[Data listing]
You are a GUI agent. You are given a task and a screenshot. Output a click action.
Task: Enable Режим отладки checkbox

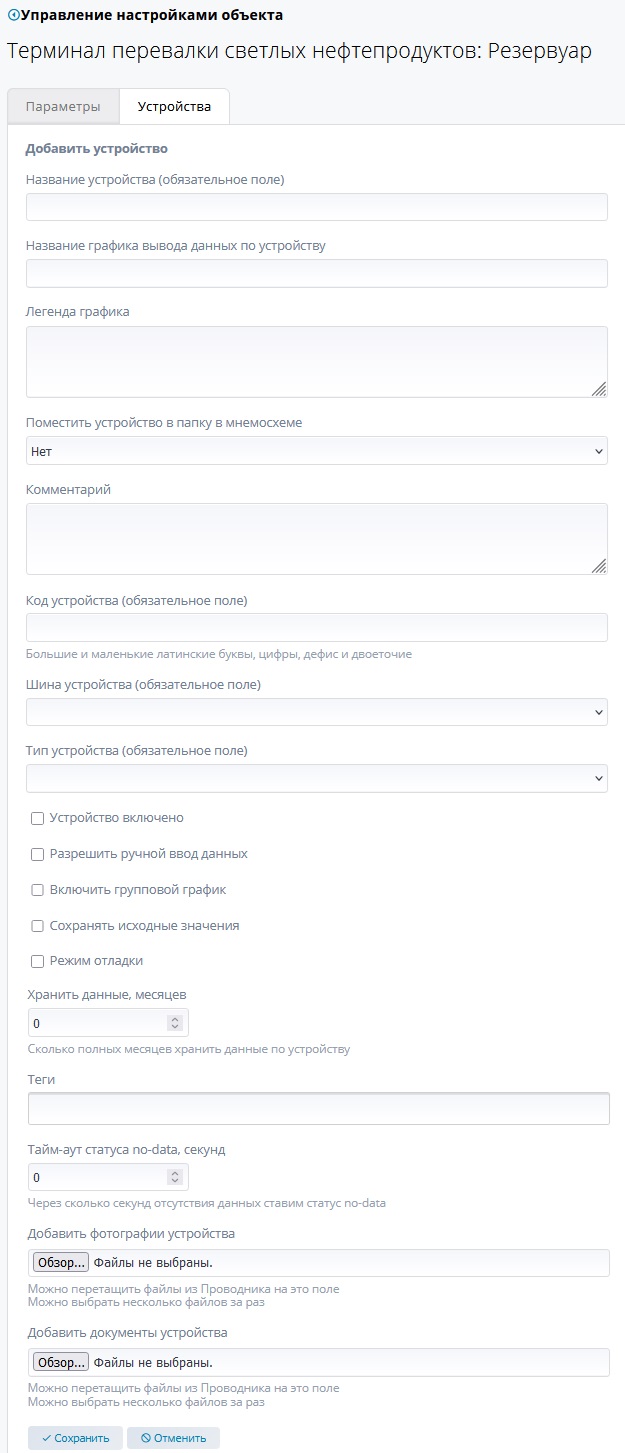(38, 961)
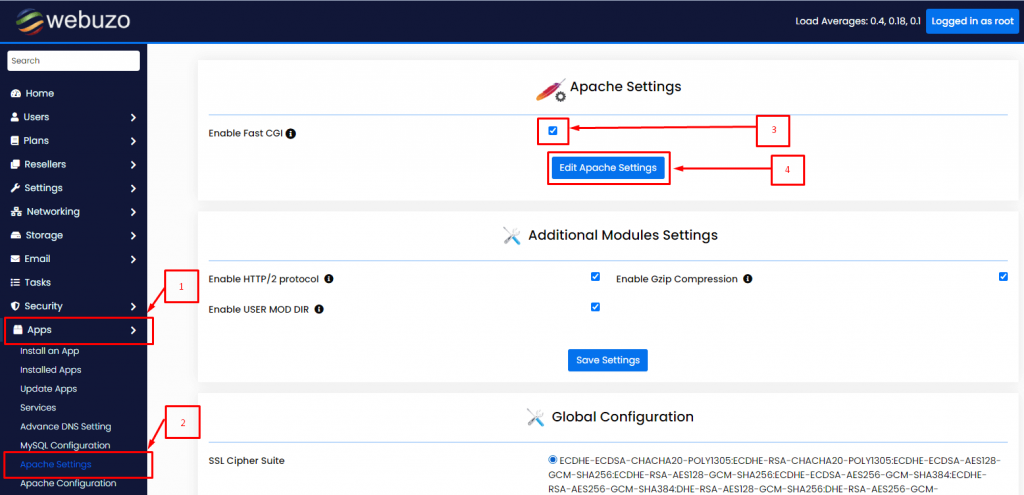Click the webuzo logo in header

tap(73, 22)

| Instructions to follow |
Copy out every line of the entries above exactly, leaving out the pictures.

| Full output |
You are a GUI agent. You are given a task and a screenshot. Output a click action.
Task: Enable Режим отладки checkbox

(38, 961)
Click the webuzo logo in header

tap(73, 22)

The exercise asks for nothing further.